Spaulding, a retired Presbyterian minister, submitted his work to a publisher in Pittsburgh shortly before his death in 1816. Sidney Rigdon, an early associate of Smith, visited the printing house that year and showed a copy of Spaulding’s manuscript to several friends. Although the original work has disappeared, several of Spaulding’s relatives and friends have testified to the great similarity between The Manuscript Found and The Book of Mormon.

Regardless of whether The Book of Mormon came solely from Smith’s vivid imagination or from Spaulding’s work of fiction, the Mormon prophet utilized his claim of access to the mysterious golden tablets for personal gain. As a result, he became the leader of a growing religious movement that was much more successful than his fruitless efforts to discover buried treasure. So great was Smith’s desire for financial profit from his works that he persuaded one gullible follower, Martin Harris, to mortgage his farm to finance the publication of the original edition of The Book of Mormon on March 26, 1830.

Smith also claimed that God spoke directly to him. Along with The Book of Mormon, Smith’s prophecies and sermons, published in Doctrine and Covenants, The Pearl of Great Price, and The Teachings of Joseph Smith, form the basis for Mormon doctrine. On May 15, 1829, Smith and Oliver Cowdery claimed that Saint John the Baptist conferred on them the Aaronic Priesthood. A few days later, they asserted that Saints Peter, James, and John came down from heaven to admit them to the higher Melchizedek Priesthood.

Smith gathered five followers and organized the Church of Jesus Christ of Latter Day Saints on April 6, 1830, in Fayette, New York. Stimulated by the publication of The Book of Mormon, the small group grew swiftly and moved to Kirkland, Ohio, where they formed themselves into a commune.

From Kirkland, the infant Mormon Church spread to other cities, including Independence, Missouri. Here, Smith ordered the faithful to purchase land on the basis of a vision that Christ would establish his temple there following the Second Coming. Naturally, Smith, who did not hesitate to condemn all other churches as “apostate,” aroused a great deal of opposition.

Finally, Smith and his followers organized a town of their own in Nauvoo, Illinois. However, criticism of the new religion continued to grow, especially following Smith’s “revelation” of July 12, 1843, sanctioning polygamy. In an effort to crush opposition, Smith and his followers destroyed the plant of a newspaper that had published several critical articles. As a result, the “prophet” found himself in jail. However, the bars failed to protect him from the enraged populace, which attacked the prison and killed Smith on June 27, 1844.

Go West, Young Man

Following the “martyrdom” of their leader, the Mormons fell into a struggle between the various claimants to the leadership of the movement. After an unsuccessful attempt by Sidney Rigdon to claim the mantle of the prophet, Brigham Young emerged as the leader of the largest faction of Mormons. Young believed that Mormons could never practice their faith unmolested while surrounded by followers of other religions. Therefore, he led thousands in a grueling trek across the wilderness to Salt Lake City, Utah. Those who rejected Young’s leadership, especially following the introduction of plural marriage, formed two smaller groups, “The Reorganized Church of Jesus Christ of Latter Day Saints”, and the “Church of Christ (Temple Lot)” in Independence. Young, who eventually had twenty-five wives, was a brilliant leader. He presided over the transformation of a desert wasteland into a well-planned city, and left an organization of 140,000 at his death in 1877.

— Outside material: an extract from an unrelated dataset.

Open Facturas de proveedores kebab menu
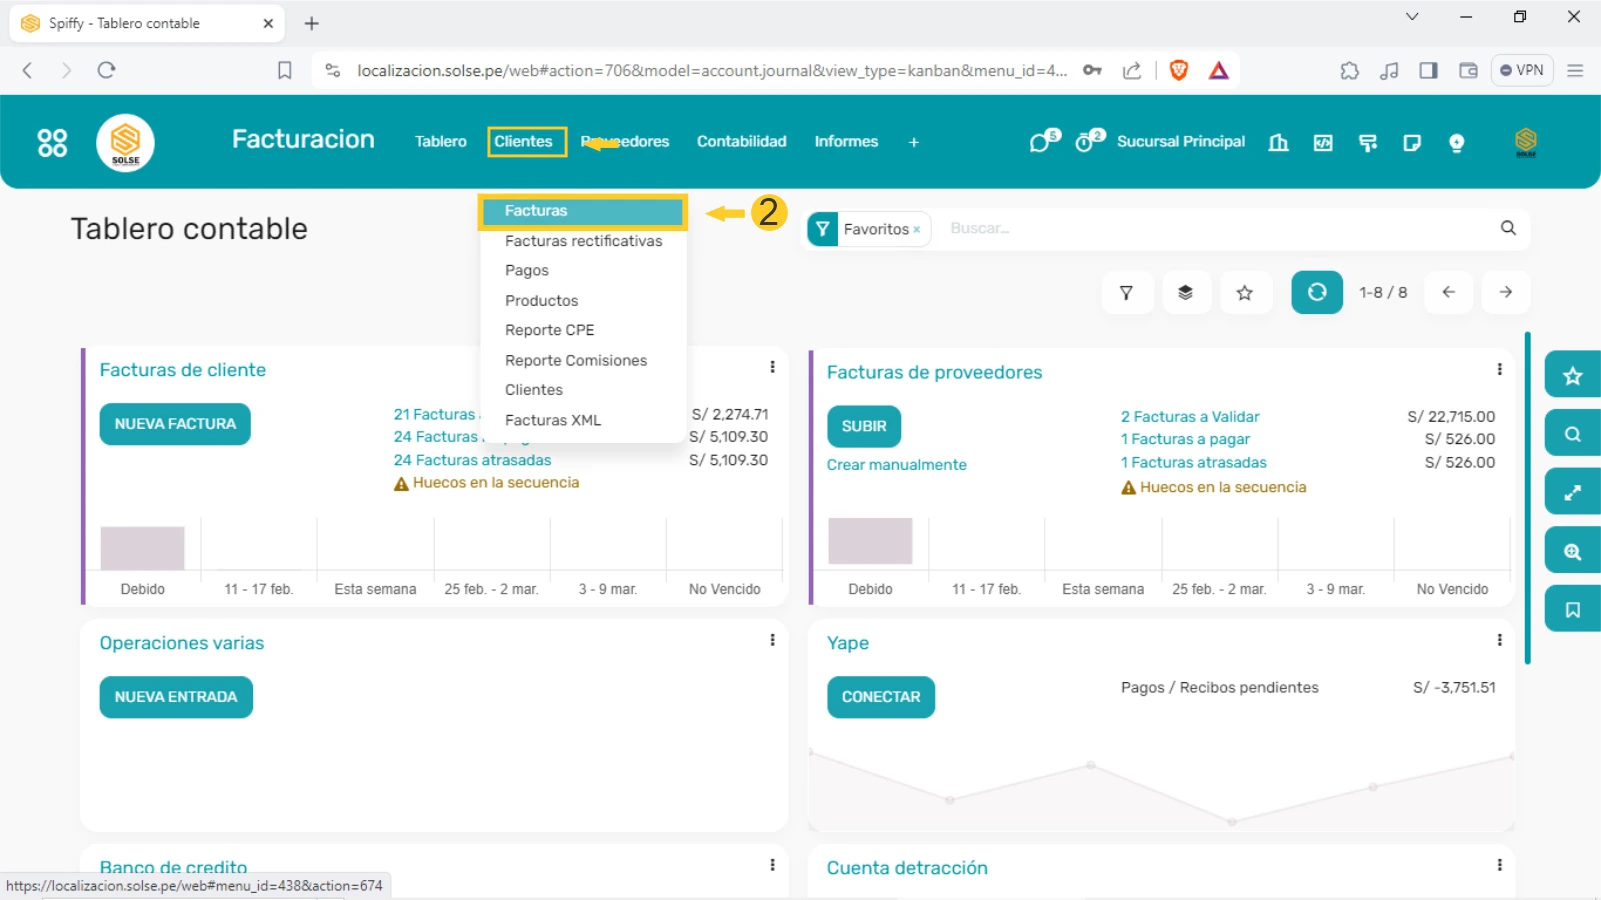This screenshot has height=900, width=1601. coord(1499,369)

Today, the Church of Jesus Christ of Latter Day Saints claims a membership of over two million throughout the world. Still centered in Salt Lake City, the Mormon Church consists of over six thousand parishes, called wards, which are organized into “stakes.” Advised by a council of twelve “apostles,” the president of the church exercises absolute authority and is considered a spokesman for God by the faithful.

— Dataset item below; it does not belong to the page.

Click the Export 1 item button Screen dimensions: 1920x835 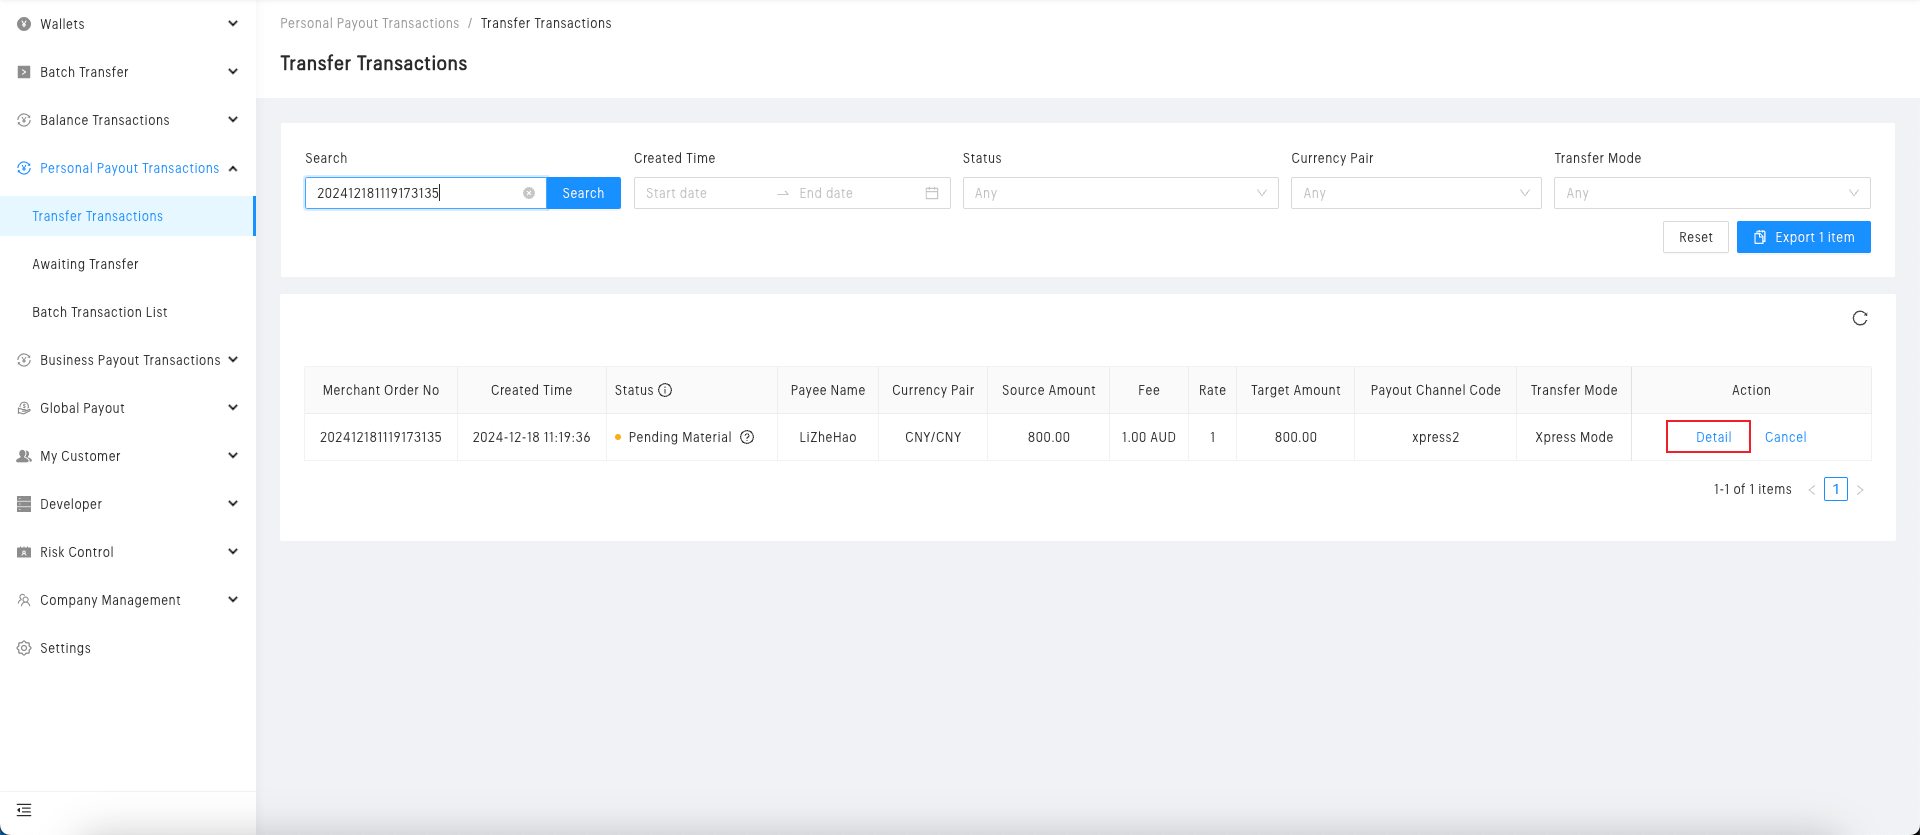point(1803,237)
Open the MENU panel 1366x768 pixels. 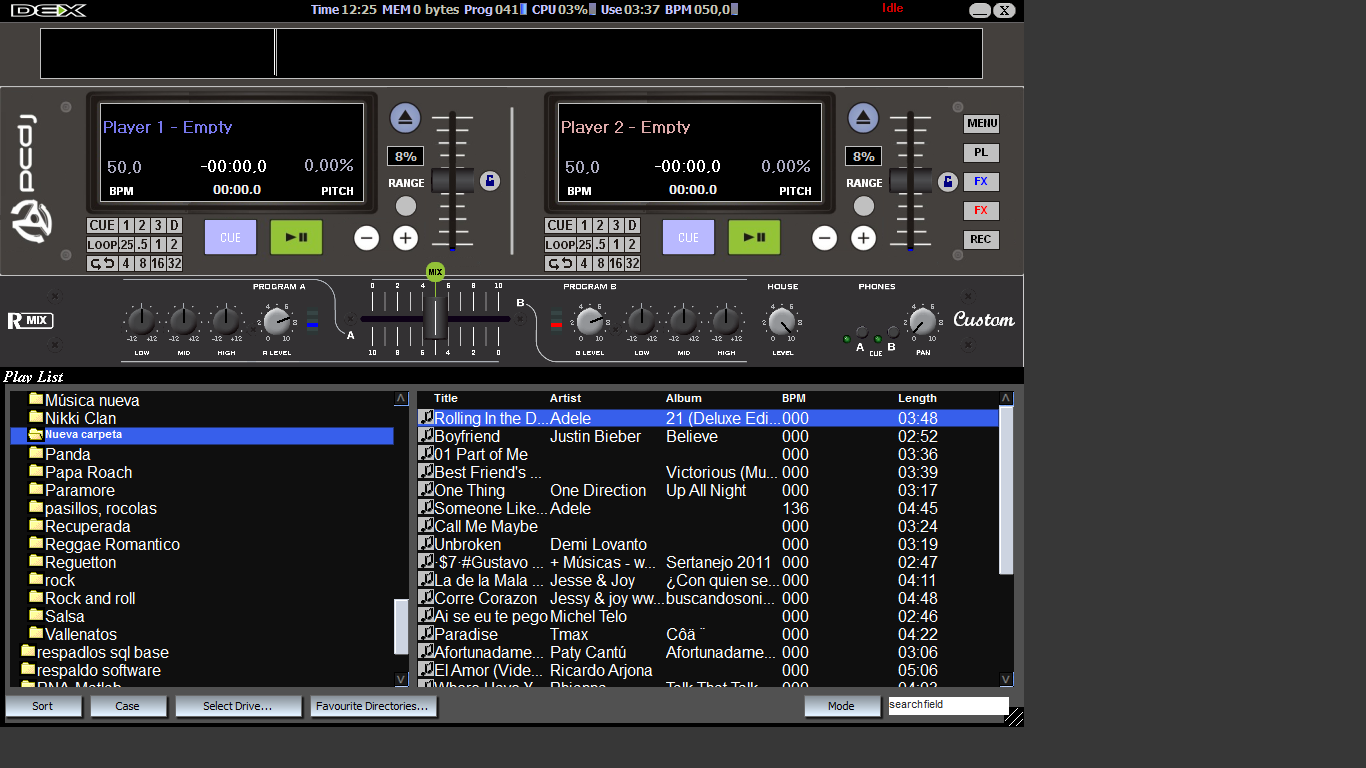(981, 123)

In addition to its religious activities, the Mormon Church sponsors a very effective social services program for its members. “Storehouses,” a remnant of the movement’s origins in the age of communes, provide food and clothing for members in need. The body sends out thousands of missionaries, young men who give a year or two to spread their faith. Known for their white shirts, black ties, and bicycles, they go door to door in an effort to bring others into the Mormon fold.

The Mormon God

Based largely on the revelations by Joseph Smith, Mormon doctrine is radically different from traditional Christian doctrine. Like the Jehovah’s Witnesses, the Mormons reject the orthodox doctrine of the Trinity. Ridiculing traditional monotheism, Smith believed that the god of this world is but one of the many gods who populate the heavens.

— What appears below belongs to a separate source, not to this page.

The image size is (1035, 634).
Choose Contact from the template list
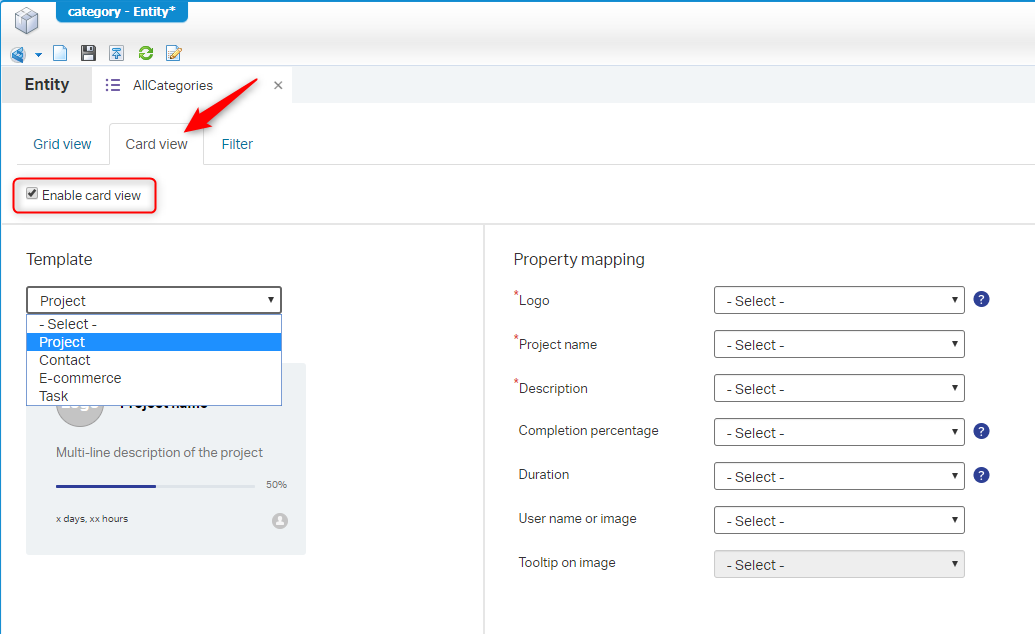point(65,360)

Smith taught that the god of this world, the Elohim of the Old Testament, is really an exalted man who lived on a planet and had a father like any other man. Elohim is not a spirit, but possesses a human body of flesh and bones. Indeed, materialism is so important to Mormons that they affirm the eternity of matter and deny its creation by Elohim or any other god. The Father of this world, identified as Adam by some Mormon theologians, achieved godhood and sired a race of spiritual children. The Father has not reached perfection, but is in a state of constant growth.

Although Mormonism rejects the traditional doctrine of the Trinity, the followers of this religion believe in the existence of the Son and the Holy Spirit. However, they insist that these are separate from the Father, not “one in essence and undivided” as Orthodoxy teaches. Mormons believe that Christ is not the Only Begotten Son of God, but merely the firstborn of the Father and the elder brother of the human race. Identifying Christ as the Jehovah of the Old Testament, the Mormons believe that He organized creation at the command of His Father, Elohim.

Following the fall of man, Christ came to earth to offer Himself as a sacrifice on the Cross to save fallen mankind from eternal death. The Holy Spirit of Mormonism is a separate entity which acts as the agent of Elohim in managing creation. Mormons believe that all humans are actually sons of god, and that their existence began long before physical birth.

According to their doctrine, Elohim gave birth to many spiritual children, some of whom became men and some of whom continue to serve as angels until their physical birth. Before the organization of this world, Elohim met with his spiritual children to plan a place for their dwelling that they might grow into godhood as he had done. As a result, the earth came into being.

However, Lucifer and a third of the sons of god rejected Elohim’s plan and were cast out of heaven. Unable to assume physical bodies, necessary for their exaltation to godhood, they became disembodied spirits. Those who obeyed Elohim were allowed to come to earth to assume bodies so that they might grow into godhood. Adam was the first spirit to receive a body and became the father of mankind. However, his wife Eve fell through the temptation of Satan, thereby presenting Adam with a dilemma.

His mission was to have children by Eve to provide bodies for the spiritual children of Elohim. However, through her fall by eating of the forbidden fruit, Eve became mortal and her children would be mortal. Adam, according to Smith, unselfishly chose to become mortal himself by sin so that he might fulfill the Father’s command to have children. Therefore, according to Mormon theology, every person born into this world consists of two parts. The first is the spirit, which was born of Elohim before the organization of this world. The second is the corrupt body inherited from Adam and Eve.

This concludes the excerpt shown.